Pixel coordinate grounding data:
<<<<
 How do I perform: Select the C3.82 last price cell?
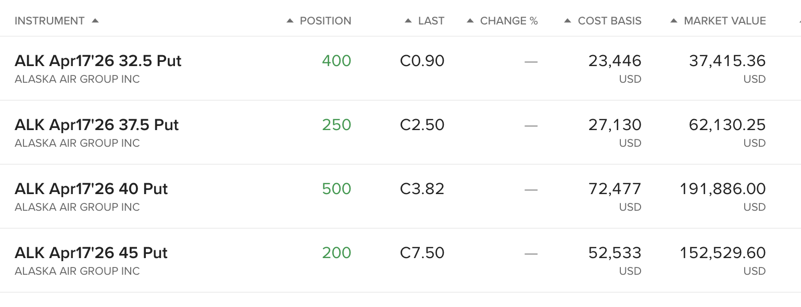coord(422,189)
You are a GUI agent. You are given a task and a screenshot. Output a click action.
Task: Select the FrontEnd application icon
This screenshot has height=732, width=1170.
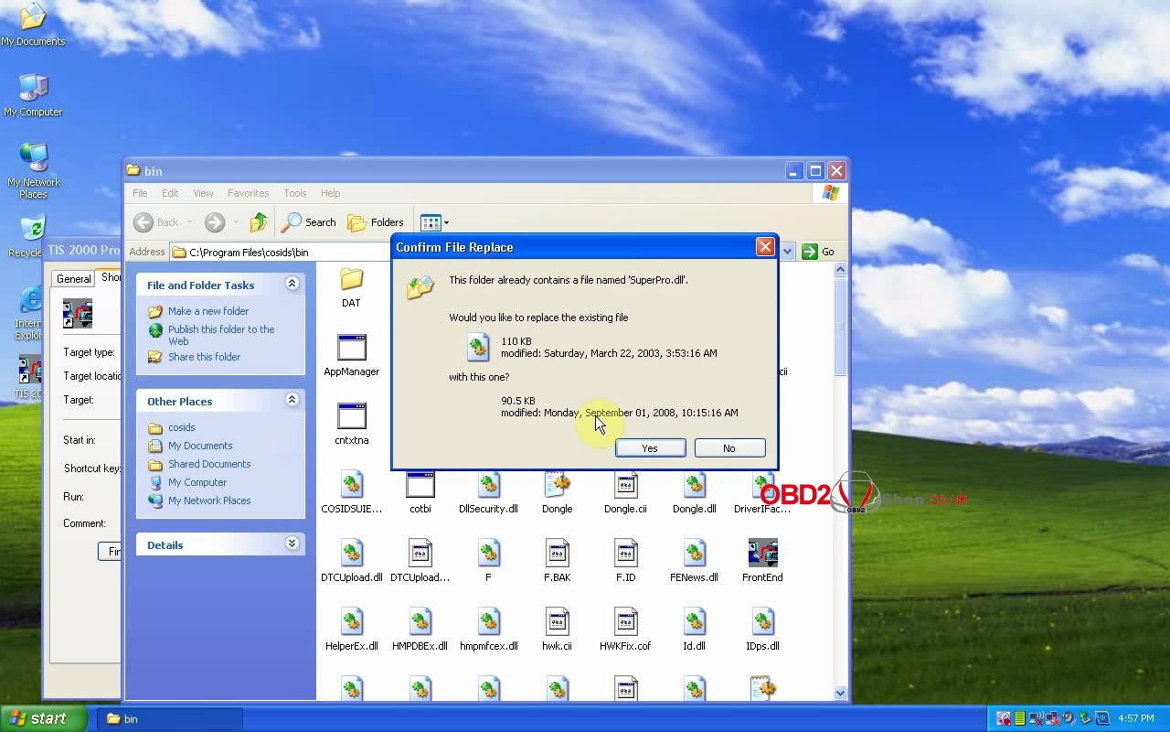[x=762, y=554]
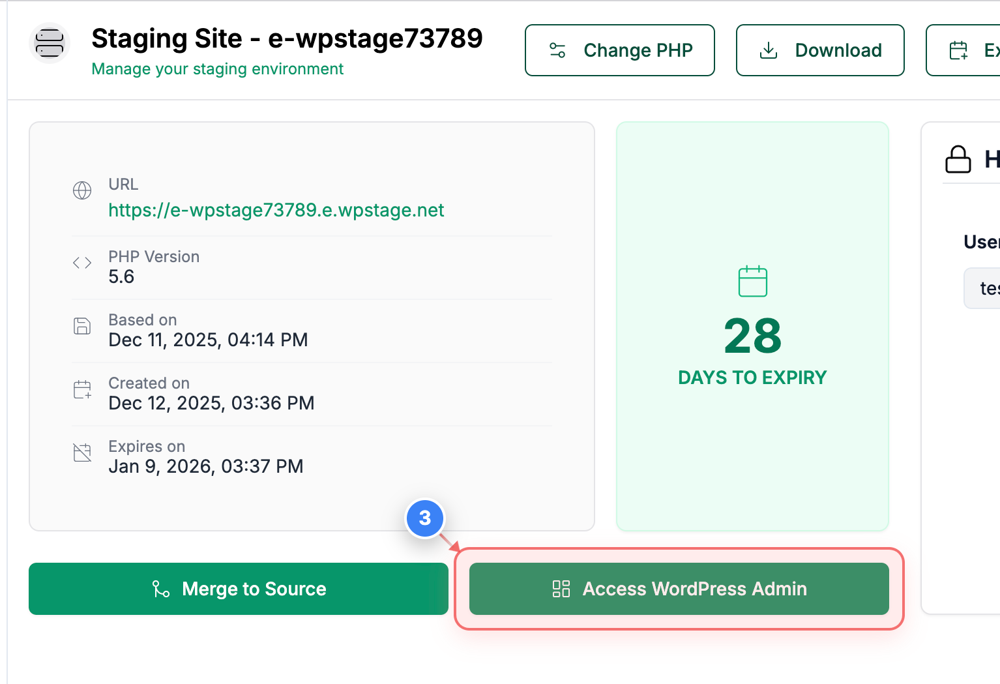Click the lock icon in the credentials panel

pyautogui.click(x=958, y=158)
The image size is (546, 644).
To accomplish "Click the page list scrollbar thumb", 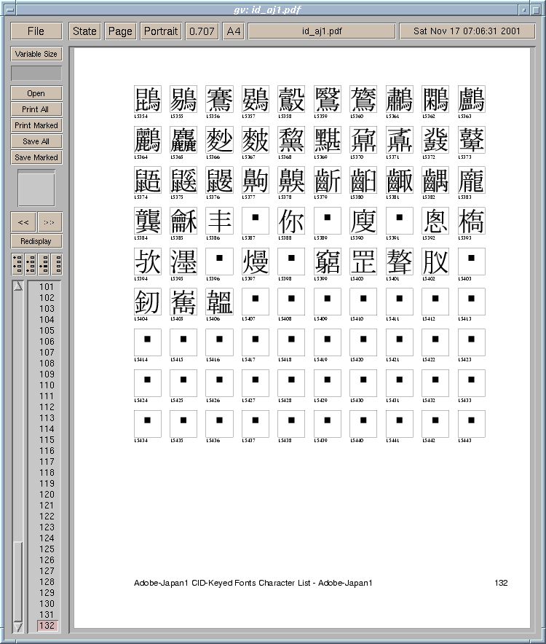I will (x=18, y=579).
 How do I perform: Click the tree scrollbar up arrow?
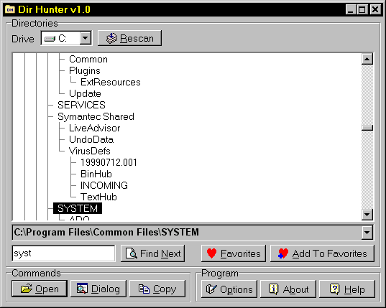point(367,59)
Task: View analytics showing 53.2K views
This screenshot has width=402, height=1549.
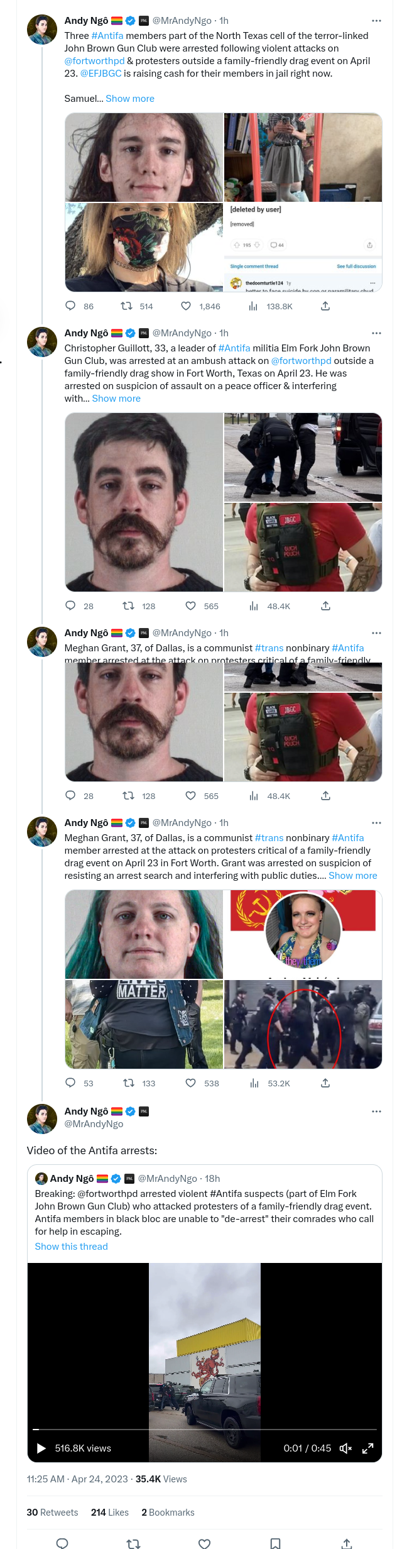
>>>>
Instructions to follow:
A verbatim copy is needed of the lines running from the line with "How do I perform: Click" to the end of the data above, both included. Keep the pictures out of it.

Solution below:
 How do I perform: Click the tree scrollbar up arrow?
point(367,59)
Task: View analytics showing 53.2K views
This screenshot has width=402, height=1549.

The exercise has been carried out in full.